**SET EXERCISE 1**
From the KL divergence passage, list each condition it places on the function f in its definition of f-divergence.
**SET EXERCISE 2**
Extend the KL divergence passage, picking up after its final sentence.

**DOCUMENT**
KL divergence is a premetric that finds its root in information theory. It has a close relationship with Shannon entropy and we’ll walk through this relationship in the subsequent discussion. In its most basic sense, KL divergence measures the proximity between distributions. When we talk about KL divergence between two distribution say P and Q, it’s denoted as

$$D_{KL} \left(P \Vert Q\right)$$

### Mathematical background

KL divergence belongs to a class of divergence measures known as *f-divergence*. For distributions \( P \) and \( Q \) and a convex function \( f(t) \) defined over \( t \gt 0 \) with \( f(1) = 0 \) is given by

$$D_{f} \left(P \Vert Q\right) = Q(t) f\Big(\frac{P(t)}{Q(t)}\Big)$$

To derive KL divergence we set \( f(t) = t \ log \left( t \right) \). For \( P(t) = Q(t) = 0 \), f-divergence is taken as zero. As per literature, KL divergence \( D_{KL} \left(P \Vert Q\right) \) requires P to be *absolute continuous*. Mathematically, this would mean KL divergence is undefined when for any t, P(t) \( \neq \) 0 but Q(t) = 0. An intuitive explanation for this will be presented later.

**INFORMATION SUPPLIED**
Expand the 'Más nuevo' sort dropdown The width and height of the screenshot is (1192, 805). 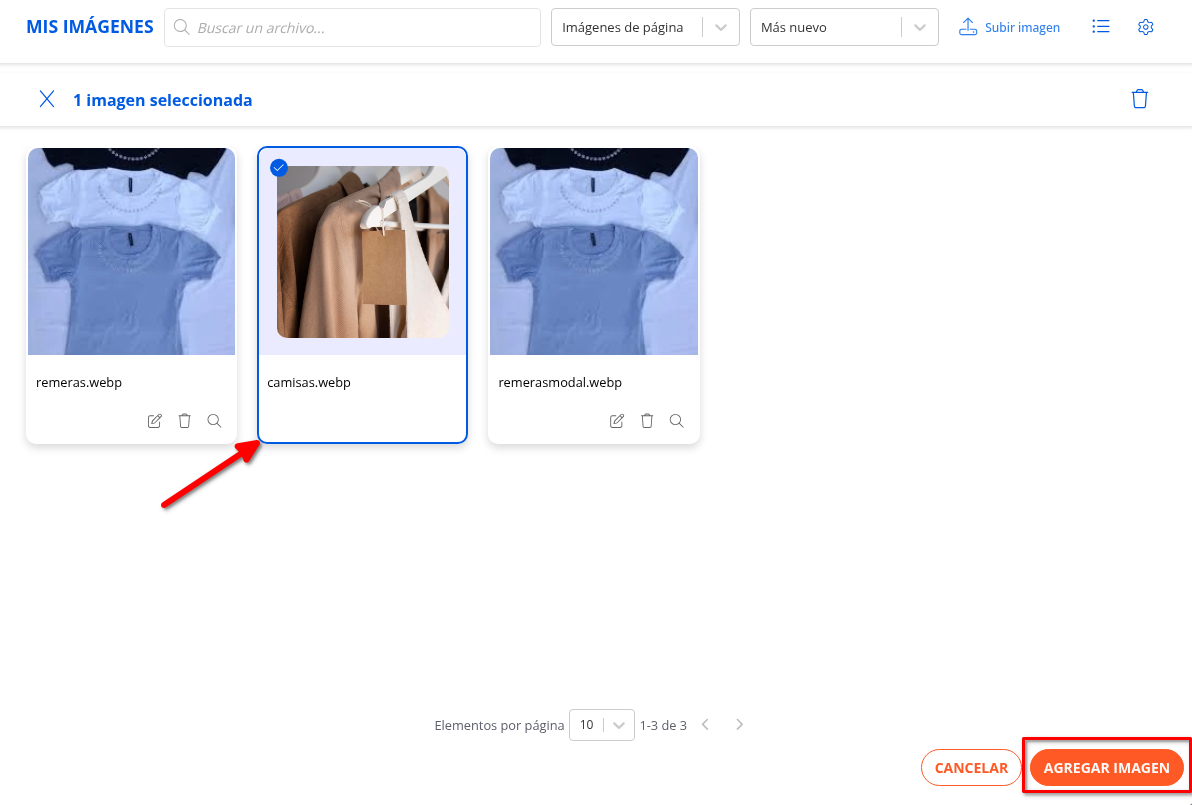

**TASK OUTPUT 1**
- f is convex.
- f(t) is defined over t > 0.
- f(1) = 0.

**TASK OUTPUT 2**
Three important properties of KL divergence are:-

- \( D_{KL} \left(P \Vert Q\right) \geq 0 \) . The equality happens when P = Q everywhere. This is known as Gibbs inequality.
- In general, \( D_{KL} \left(P \Vert Q\right) \neq D_{KL} \left(Q \Vert P\right) \). That means KL divergence is not symmetric and hence is not a metric/distance measure.
- KL divergence doesn’t obey triangle inequality.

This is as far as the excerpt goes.